Le degré de dangerosité: la grande inconnue

Le degré de dangerosité de la maladie reste une des grandes inconnues. Pour bien comprendre, il faut s’imaginer une sorte de pyramide. « Au sommet, vous avez les quelques décès et juste en dessous les personnes à l’hôpital avec une infection sévère. C’est-à-dire celles restées quelques semaines à l’hôpital, mais qui ne sont pas décédées. Puis en dessous tous les gens malades en général passés une fois chez le médecin ou hôpital. Ces trois catégories forment le premier triangle. Et bien, en dessous, vous avez tous ceux qui ont été infectés de manière bénigne. Ils ont peut-être été un peu fiévreux, mais c’est passé après 24h et ils ne sont pas allés chez le médecin. On ne connaît pas le nombre de ceux-là », explique Marius Gilbert. « Si on connaissait leur nombre, on pourrait faire un rapport entre celui-ci et le nombre total de décès. Ce qu’on a seulement en ce moment, c’est le rapport entre le nombre de décès et le nombre de personnes qui se présentent à l’hôpital. Ce chiffre-là tourne entre 1 et 2% ». 

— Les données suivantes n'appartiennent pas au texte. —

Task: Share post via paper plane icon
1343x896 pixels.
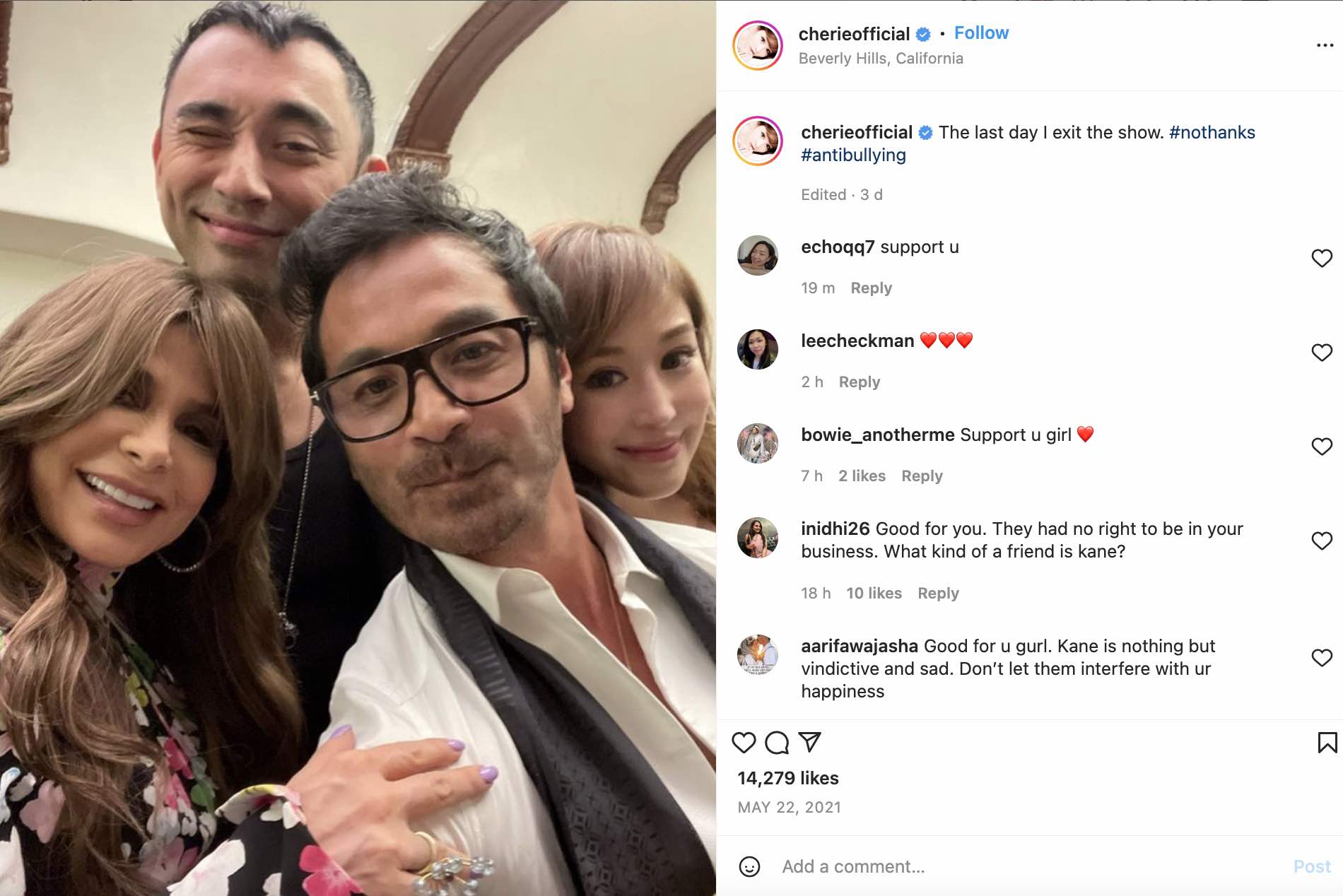Action: [x=809, y=742]
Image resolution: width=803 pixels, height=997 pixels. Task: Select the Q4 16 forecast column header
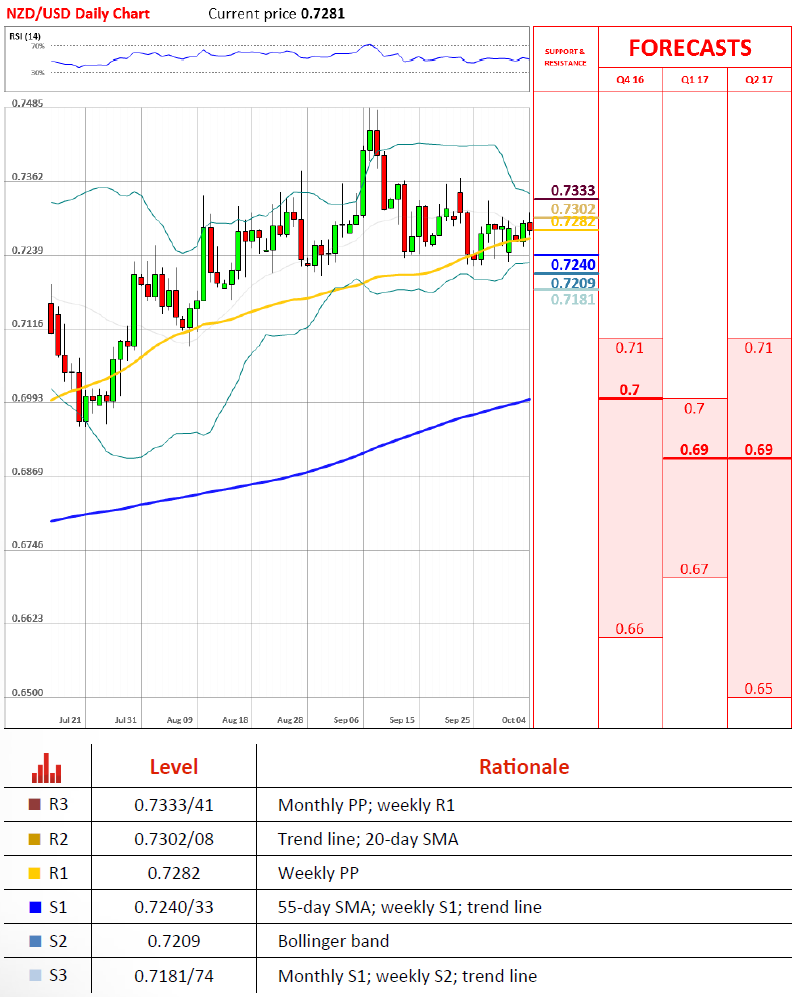(630, 80)
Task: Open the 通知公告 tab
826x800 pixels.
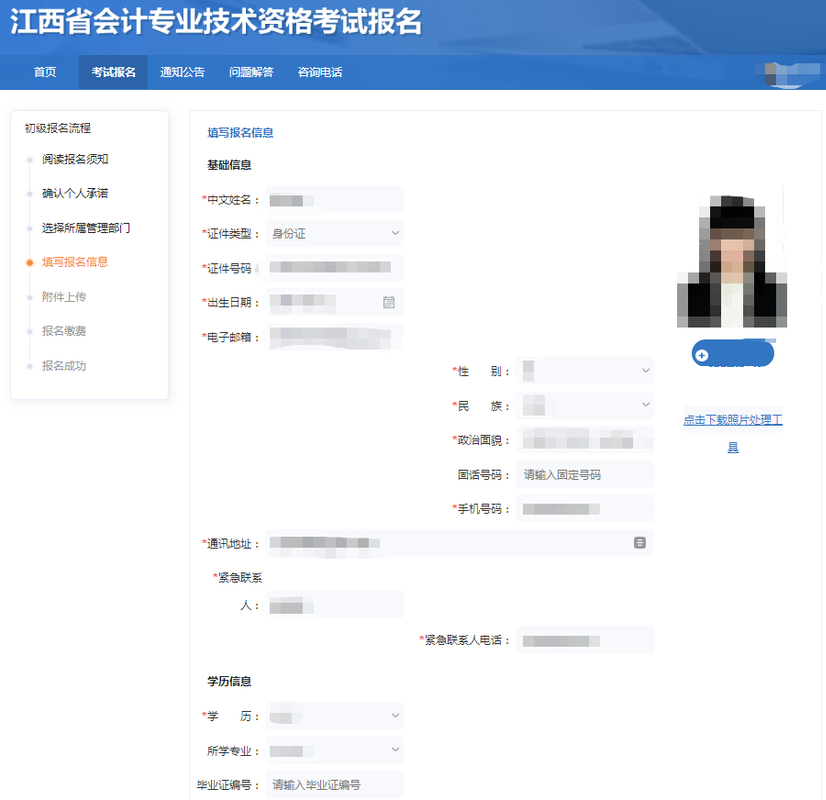Action: pos(180,72)

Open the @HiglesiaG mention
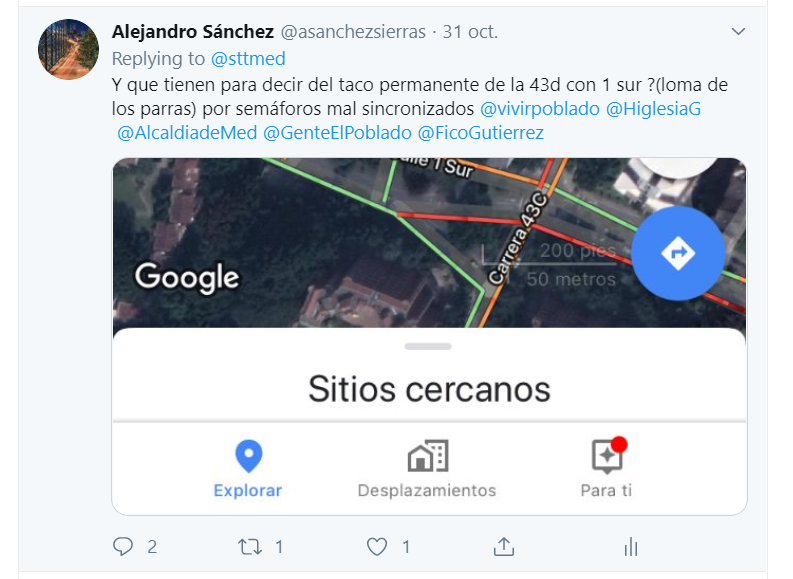[653, 109]
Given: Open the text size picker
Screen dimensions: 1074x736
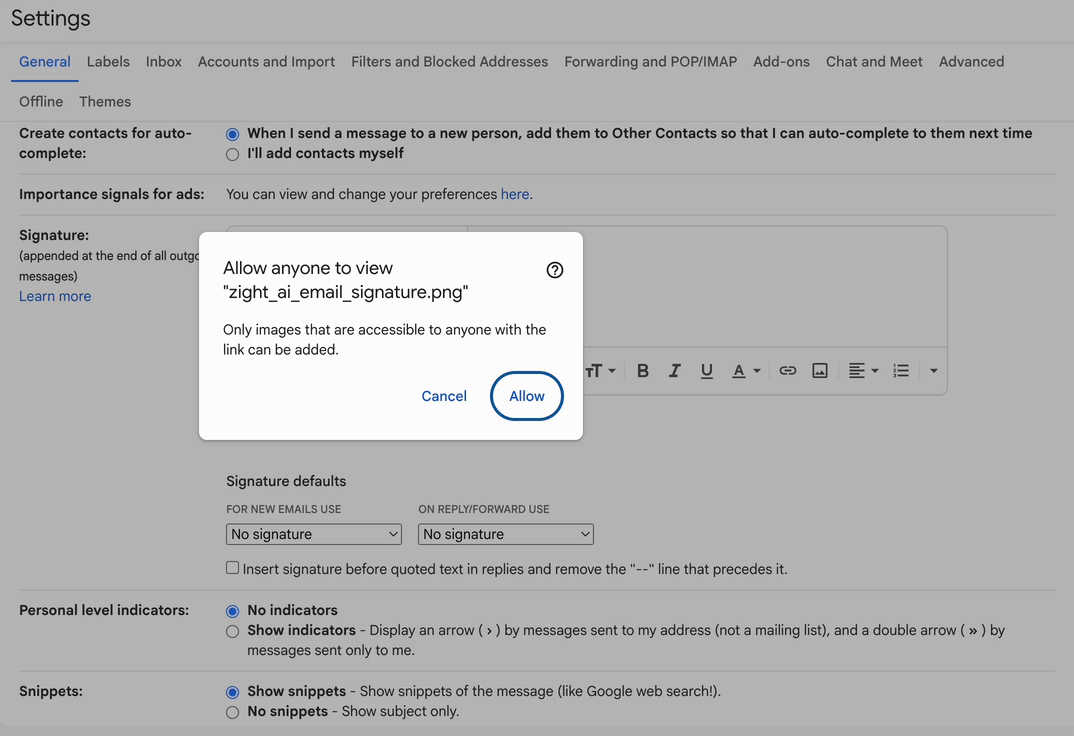Looking at the screenshot, I should [x=600, y=371].
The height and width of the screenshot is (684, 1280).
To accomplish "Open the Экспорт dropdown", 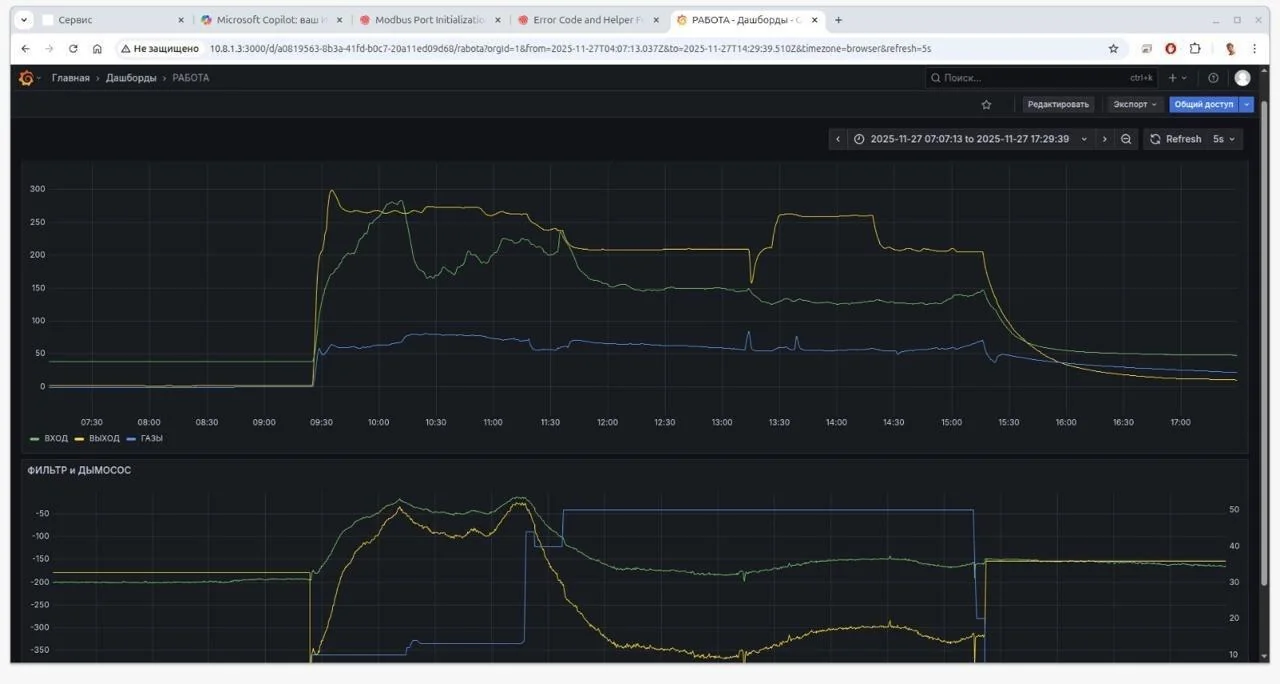I will tap(1134, 104).
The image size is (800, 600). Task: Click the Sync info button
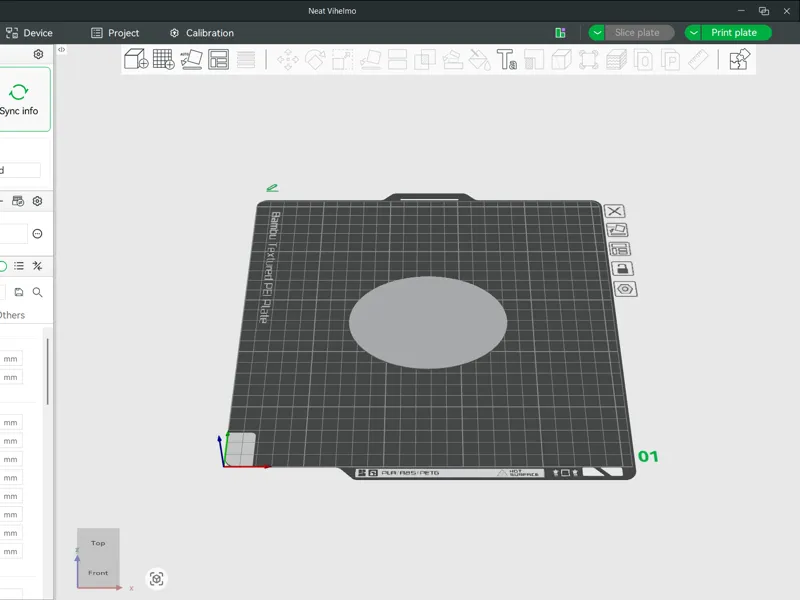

"La grippe tue chaque année 1.000 personnes"

Pour le chercheur, il n’y a pas lieu de paniquer. « On a un système de surveillance mis en place dans notre pays et il n’a pas de cas actuellement. Qu’il y ait bientôt des cas ? Oui c’est vraisemblable que ça finisse par arriver si  le virus n’est pas contenu ailleurs. Pour relativiser la situation, il faut rappeler que la grippe saisonnière tue en Belgique chaque année pas moins de 1.000 personnes. On ne peut pas dire également dire que le virus mute vite. La grippe mute beaucoup plus vite. Si je déconseillerais les voyages en Italie ? À titre personnel, j’irais en Italie, mais je n’irais pas dans les communes concernées ». Interrogé sur la pertinence de se laver les mains, l'épidémiologiste explique qu’il s’agit d’une mesure de précaution qu’il conseille toujours de manière générale à ses enfants. « C’est ce que je conseillerais de faire aux gens. Il faut le faire entre trois et quatre fois par jour. C’est très pragmatique et ça ne mange pas de pain : ca empêche de toute façon la transmission de la grippe et, s’il arrive en Belgique, cela peut empêcher la transmission du virus. C’est très simple et infiniment plus efficace et beaucoup moins anxiogène que ces masques qui sont d’une efficace toute relative. Il faut préciser que mettre un masque sans se laver les mains n’a même aucun sens ».

Un scénario à l’Italienne pas exclus

Se laver les mains : voilà également un des principaux conseils donnés par les autorités belges sur le  site Internet. Les autres sont de se couvrir la bouche et le nez lorsque au moment de tousser et éternuer et d’éviter les contacts étroits avec toute personne présentant des symptômes de maladie respiratoire. Les médecins généralistes et les hôpitaux du pays savent comment reconnaître rapidement un patient possiblement infecté par le coronavirus. Un laboratoire de la KULeuven est spécialisé dans l’identification rapide du virus et deux hôpitaux (Saint-Pierre à Bruxelles et l’universitaire d'Anvers) sont pleinement adaptés pour accueillir les patients en toute sécurité. Un scénario de confinement à l’Italienne n’est pour autant pas à exclure à 100% dans le scénario d'une propagation très importante.